STATED PROBLEM: Update the items below by replacing every "street label" with "street name". Leave everything else unchanged.
··· SOURCE RECORDS
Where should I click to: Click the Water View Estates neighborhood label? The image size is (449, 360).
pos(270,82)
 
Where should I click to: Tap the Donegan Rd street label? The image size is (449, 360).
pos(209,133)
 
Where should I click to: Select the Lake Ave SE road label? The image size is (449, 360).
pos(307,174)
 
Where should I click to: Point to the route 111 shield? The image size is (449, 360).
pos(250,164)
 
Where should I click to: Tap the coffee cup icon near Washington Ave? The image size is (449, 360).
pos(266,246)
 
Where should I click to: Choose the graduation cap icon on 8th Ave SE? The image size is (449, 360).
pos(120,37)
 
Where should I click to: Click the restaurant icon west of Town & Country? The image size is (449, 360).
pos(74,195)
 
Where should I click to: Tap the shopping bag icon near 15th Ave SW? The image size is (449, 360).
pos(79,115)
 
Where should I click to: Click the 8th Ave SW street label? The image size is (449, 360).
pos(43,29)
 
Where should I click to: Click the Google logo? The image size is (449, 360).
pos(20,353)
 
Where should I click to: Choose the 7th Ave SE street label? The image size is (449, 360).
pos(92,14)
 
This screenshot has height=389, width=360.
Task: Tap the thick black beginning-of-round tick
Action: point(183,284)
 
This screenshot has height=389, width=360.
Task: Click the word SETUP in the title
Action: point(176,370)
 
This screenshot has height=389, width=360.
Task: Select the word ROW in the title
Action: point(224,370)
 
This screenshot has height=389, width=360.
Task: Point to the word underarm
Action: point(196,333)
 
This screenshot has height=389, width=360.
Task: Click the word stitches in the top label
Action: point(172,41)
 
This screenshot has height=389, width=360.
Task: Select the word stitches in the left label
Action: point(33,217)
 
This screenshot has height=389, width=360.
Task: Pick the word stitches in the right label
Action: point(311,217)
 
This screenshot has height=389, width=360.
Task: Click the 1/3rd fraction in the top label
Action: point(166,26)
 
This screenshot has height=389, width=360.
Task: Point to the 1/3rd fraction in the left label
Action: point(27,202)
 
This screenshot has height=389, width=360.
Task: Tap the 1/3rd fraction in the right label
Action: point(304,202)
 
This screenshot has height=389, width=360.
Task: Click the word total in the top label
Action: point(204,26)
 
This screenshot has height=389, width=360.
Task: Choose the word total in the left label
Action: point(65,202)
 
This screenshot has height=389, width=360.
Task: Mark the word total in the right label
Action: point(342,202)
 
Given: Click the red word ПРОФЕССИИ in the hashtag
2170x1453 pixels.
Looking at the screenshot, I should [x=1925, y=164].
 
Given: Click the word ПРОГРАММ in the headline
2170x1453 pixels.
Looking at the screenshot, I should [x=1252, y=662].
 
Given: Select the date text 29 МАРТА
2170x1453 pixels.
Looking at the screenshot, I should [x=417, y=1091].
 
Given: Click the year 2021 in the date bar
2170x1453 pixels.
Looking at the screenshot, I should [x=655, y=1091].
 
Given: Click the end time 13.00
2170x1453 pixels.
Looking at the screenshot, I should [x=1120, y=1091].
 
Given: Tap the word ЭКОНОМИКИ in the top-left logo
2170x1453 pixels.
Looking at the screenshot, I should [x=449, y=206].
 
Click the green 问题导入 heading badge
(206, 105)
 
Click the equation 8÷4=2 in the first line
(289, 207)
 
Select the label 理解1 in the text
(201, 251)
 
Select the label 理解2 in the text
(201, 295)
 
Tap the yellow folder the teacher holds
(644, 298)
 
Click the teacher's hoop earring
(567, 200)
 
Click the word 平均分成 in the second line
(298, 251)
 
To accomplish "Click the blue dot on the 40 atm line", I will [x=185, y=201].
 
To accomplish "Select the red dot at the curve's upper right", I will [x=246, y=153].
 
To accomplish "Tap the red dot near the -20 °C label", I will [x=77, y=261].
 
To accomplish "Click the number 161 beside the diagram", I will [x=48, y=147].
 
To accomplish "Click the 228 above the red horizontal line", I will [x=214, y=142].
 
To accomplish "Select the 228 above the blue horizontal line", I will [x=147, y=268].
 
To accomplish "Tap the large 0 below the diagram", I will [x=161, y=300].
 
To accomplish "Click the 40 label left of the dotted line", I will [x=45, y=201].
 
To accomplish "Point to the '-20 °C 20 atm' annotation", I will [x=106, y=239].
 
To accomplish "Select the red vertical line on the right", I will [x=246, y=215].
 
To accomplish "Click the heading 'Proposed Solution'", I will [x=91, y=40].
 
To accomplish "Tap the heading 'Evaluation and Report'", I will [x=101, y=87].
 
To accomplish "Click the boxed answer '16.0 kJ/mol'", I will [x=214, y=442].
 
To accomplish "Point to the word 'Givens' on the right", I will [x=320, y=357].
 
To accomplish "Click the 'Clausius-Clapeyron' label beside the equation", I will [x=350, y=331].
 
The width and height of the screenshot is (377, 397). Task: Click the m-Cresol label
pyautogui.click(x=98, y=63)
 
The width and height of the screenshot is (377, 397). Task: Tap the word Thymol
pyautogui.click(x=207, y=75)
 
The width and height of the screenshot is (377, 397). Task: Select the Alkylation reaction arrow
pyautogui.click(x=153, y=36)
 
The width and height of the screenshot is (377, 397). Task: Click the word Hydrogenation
······
COMPLETE ANSWER:
Where should I click to: Click the Water View Estates neighborhood label? The image size is (449, 360).
pos(270,82)
 
Where should I click to: Tap the Donegan Rd street name? The image size is (449, 360).
pos(209,133)
 
Where should I click to: Select the Lake Ave SE road label? The image size is (449, 360).
pos(307,174)
 
Where should I click to: Point to the route 111 shield? The image size is (449, 360).
pos(250,164)
 
Where should I click to: Tap the coffee cup icon near Washington Ave? The image size is (449, 360).
pos(266,246)
 
Where should I click to: Choose the graduation cap icon on 8th Ave SE? The image size is (449, 360).
pos(120,37)
 
Where should I click to: Click the restaurant icon west of Town & Country? The image size is (449, 360).
pos(74,195)
 
Where should I click to: Tap the shopping bag icon near 15th Ave SW? The image size is (449, 360).
pos(79,115)
 
Where should I click to: Click the 8th Ave SW street name? The image size is (449, 360).
pos(43,29)
 
Where should I click to: Click the Google logo? The image size is (449, 360).
pos(20,353)
 
Where should I click to: Choose the 7th Ave SE street name? The image size is (449, 360).
pos(92,14)
 
This screenshot has height=389, width=360.
Task: Tap the thick black beginning-of-round tick
Action: point(183,284)
 
This screenshot has height=389, width=360.
Task: Click the word SETUP in the title
Action: point(176,370)
 
This screenshot has height=389, width=360.
Task: Select the word ROW in the title
Action: point(224,370)
 
This screenshot has height=389, width=360.
Task: Point to the word underarm
Action: point(196,333)
 
This screenshot has height=389, width=360.
Task: Click the word stitches in the top label
Action: point(172,41)
 
This screenshot has height=389, width=360.
Task: Select the word stitches in the left label
Action: point(33,217)
 
This screenshot has height=389, width=360.
Task: Pick the word stitches in the right label
Action: point(311,217)
 
This screenshot has height=389, width=360.
Task: Click the 1/3rd fraction in the top label
Action: point(166,26)
 
This screenshot has height=389, width=360.
Task: Point to the 1/3rd fraction in the left label
Action: point(27,202)
 
This screenshot has height=389, width=360.
Task: Tap the 1/3rd fraction in the right label
Action: point(304,202)
 
This screenshot has height=389, width=360.
Task: Click the word total in the top label
Action: point(204,26)
 
This screenshot has height=389, width=360.
Task: Choose the word total in the left label
Action: point(65,202)
 
This screenshot has height=389, width=360.
Task: Mark the word total in the right label
Action: point(342,202)
 
Given: Click the red word ПРОФЕССИИ in the hashtag
2170x1453 pixels.
Looking at the screenshot, I should [x=1925, y=164].
 
Given: Click the word ПРОГРАММ in the headline
2170x1453 pixels.
Looking at the screenshot, I should [x=1252, y=662].
 
Given: Select the date text 29 МАРТА
2170x1453 pixels.
Looking at the screenshot, I should [x=417, y=1091].
 
Given: Click the year 2021 in the date bar
2170x1453 pixels.
Looking at the screenshot, I should [x=655, y=1091].
 
Given: Click the end time 13.00
2170x1453 pixels.
Looking at the screenshot, I should [x=1120, y=1091].
 
Given: Tap the word ЭКОНОМИКИ in the top-left logo
2170x1453 pixels.
Looking at the screenshot, I should [x=449, y=206].
 
Click the green 问题导入 heading badge
(206, 105)
 
Click the equation 8÷4=2 in the first line
(289, 207)
 
Select the label 理解1 in the text
(201, 251)
 
Select the label 理解2 in the text
(201, 295)
 
Tap the yellow folder the teacher holds
(644, 298)
 
Click the teacher's hoop earring
(567, 200)
 
Click the word 平均分成 in the second line
(298, 251)
 
To accomplish "Click the blue dot on the 40 atm line", I will [x=185, y=201].
 
To accomplish "Select the red dot at the curve's upper right", I will [x=246, y=153].
 
To accomplish "Tap the red dot near the -20 °C label", I will [x=77, y=261].
 
To accomplish "Click the number 161 beside the diagram", I will [x=48, y=147].
 
To accomplish "Click the 228 above the red horizontal line", I will [x=214, y=142].
 
To accomplish "Select the 228 above the blue horizontal line", I will [x=147, y=268].
 
To accomplish "Tap the large 0 below the diagram", I will [x=161, y=300].
 
To accomplish "Click the 40 label left of the dotted line", I will [x=45, y=201].
 
To accomplish "Point to the '-20 °C 20 atm' annotation", I will [x=106, y=239].
 
To accomplish "Select the red vertical line on the right", I will [x=246, y=215].
 
To accomplish "Click the heading 'Proposed Solution'", I will [x=91, y=40].
 
To accomplish "Tap the heading 'Evaluation and Report'", I will [x=101, y=87].
 
To accomplish "Click the boxed answer '16.0 kJ/mol'", I will [x=214, y=442].
 
To accomplish "Point to the word 'Givens' on the right", I will [x=320, y=357].
 
To accomplish "Click the 'Clausius-Clapeyron' label beside the equation", I will [x=350, y=331].
 
The width and height of the screenshot is (377, 397). Task: Click the m-Cresol label
pyautogui.click(x=98, y=63)
 
The width and height of the screenshot is (377, 397). Task: Tap the word Thymol
pyautogui.click(x=207, y=75)
 
The width and height of the screenshot is (377, 397). Task: Select the Alkylation reaction arrow
pyautogui.click(x=153, y=36)
 
The width and height of the screenshot is (377, 397). Task: Click the word Hydrogenation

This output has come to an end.